=== Record set ===

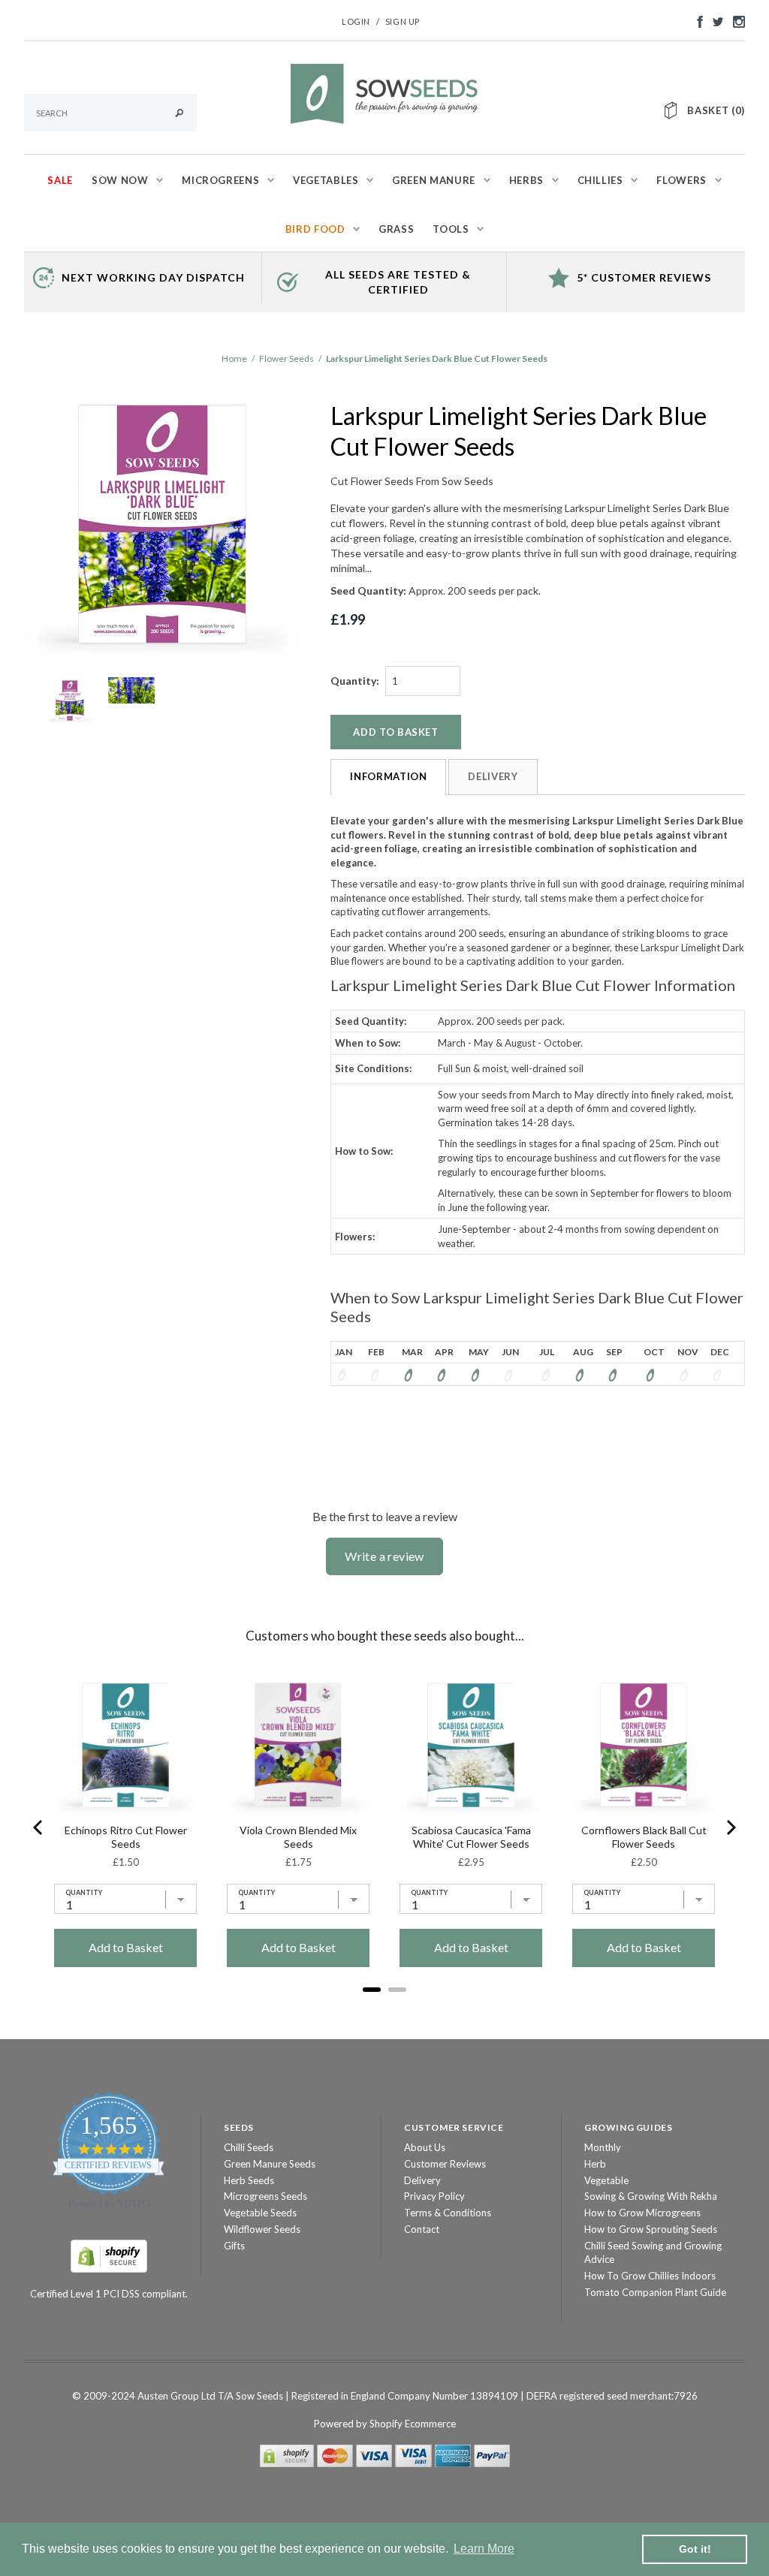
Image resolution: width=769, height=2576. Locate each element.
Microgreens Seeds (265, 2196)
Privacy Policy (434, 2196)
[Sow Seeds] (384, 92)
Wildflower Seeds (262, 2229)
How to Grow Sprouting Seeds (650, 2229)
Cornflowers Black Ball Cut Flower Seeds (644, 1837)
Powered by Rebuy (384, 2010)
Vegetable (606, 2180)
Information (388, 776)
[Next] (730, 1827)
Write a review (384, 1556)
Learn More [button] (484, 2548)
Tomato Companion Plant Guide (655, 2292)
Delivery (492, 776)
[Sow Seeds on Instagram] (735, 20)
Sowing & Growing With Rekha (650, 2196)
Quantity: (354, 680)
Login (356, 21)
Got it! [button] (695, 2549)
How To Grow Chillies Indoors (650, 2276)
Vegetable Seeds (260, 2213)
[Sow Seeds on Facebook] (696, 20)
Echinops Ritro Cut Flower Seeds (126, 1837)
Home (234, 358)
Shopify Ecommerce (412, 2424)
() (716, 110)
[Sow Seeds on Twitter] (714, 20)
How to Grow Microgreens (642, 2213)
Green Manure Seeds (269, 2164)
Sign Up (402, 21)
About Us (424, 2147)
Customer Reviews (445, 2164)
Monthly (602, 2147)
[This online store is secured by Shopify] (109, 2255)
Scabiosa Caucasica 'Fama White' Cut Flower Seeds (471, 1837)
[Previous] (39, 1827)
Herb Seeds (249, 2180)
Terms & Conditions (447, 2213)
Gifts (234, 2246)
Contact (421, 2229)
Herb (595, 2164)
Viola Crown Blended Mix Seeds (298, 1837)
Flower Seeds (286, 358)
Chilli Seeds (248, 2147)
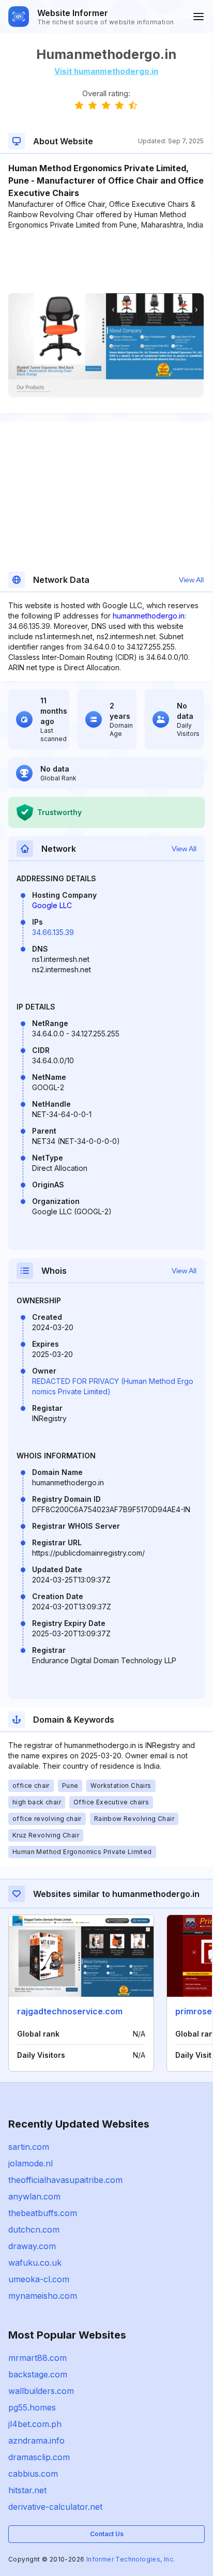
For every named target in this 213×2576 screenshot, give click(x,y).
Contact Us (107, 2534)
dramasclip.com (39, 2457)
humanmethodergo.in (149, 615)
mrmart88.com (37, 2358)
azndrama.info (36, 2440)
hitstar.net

===

Problem requirements: Set down again, word for word, the stretch of records from the line with "How to Grow Sprouting Seeds (650, 2229)" to the line with "Vegetable Seeds (260, 2213)", both of those lines included.

Solved problem:
How to Grow Sprouting Seeds (650, 2229)
Cornflowers Black Ball Cut Flower Seeds (644, 1837)
Powered by Rebuy (384, 2010)
Vegetable (606, 2180)
Information (388, 776)
[Next] (730, 1827)
Write a review (384, 1556)
Learn More [button] (484, 2548)
Tomato Companion Plant Guide (655, 2292)
Delivery (492, 776)
[Sow Seeds on Instagram] (735, 20)
Sowing & Growing With Rekha (650, 2196)
Quantity: (354, 680)
Login (356, 21)
Got it! [button] (695, 2549)
How To Grow Chillies Indoors (650, 2276)
Vegetable Seeds (260, 2213)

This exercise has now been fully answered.